Exercise directions. Pick every line out of the entries below that has the string "will", and copy it.

Given data.
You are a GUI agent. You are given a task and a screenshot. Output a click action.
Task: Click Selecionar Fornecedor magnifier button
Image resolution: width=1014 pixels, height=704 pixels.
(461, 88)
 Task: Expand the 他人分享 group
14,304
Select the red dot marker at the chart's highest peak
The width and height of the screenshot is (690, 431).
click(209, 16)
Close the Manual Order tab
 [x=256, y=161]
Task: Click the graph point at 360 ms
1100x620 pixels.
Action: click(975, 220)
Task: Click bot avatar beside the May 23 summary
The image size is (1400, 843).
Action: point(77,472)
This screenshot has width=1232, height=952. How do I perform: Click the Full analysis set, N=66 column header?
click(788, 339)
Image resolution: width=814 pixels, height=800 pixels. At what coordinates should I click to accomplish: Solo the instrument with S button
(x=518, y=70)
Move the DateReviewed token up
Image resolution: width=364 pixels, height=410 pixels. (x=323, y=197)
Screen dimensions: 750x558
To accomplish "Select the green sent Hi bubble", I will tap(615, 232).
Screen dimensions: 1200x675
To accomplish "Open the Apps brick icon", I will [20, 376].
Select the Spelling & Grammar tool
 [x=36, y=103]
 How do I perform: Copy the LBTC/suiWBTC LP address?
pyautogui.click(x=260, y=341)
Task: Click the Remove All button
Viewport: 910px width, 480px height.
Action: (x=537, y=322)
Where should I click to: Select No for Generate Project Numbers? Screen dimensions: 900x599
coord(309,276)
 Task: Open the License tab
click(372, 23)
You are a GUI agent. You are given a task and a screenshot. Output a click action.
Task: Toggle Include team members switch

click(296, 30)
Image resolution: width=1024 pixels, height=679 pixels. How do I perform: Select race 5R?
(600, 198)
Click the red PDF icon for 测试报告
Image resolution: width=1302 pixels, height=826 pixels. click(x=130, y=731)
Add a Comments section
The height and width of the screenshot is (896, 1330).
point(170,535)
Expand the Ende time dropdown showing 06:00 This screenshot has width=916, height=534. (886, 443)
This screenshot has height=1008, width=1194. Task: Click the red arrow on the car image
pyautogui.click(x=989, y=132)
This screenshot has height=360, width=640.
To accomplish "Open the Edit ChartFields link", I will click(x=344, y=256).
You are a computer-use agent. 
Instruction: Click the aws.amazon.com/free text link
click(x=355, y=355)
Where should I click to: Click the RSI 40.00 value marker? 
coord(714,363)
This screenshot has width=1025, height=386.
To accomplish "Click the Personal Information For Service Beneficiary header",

Finished task.
To accomplish "Select the green sent Hi bubble", I will tap(615, 232).
To accomplish "Open the Apps brick icon", I will [20, 376].
To accomplish "Open the Edit ChartFields link", I will click(x=344, y=256).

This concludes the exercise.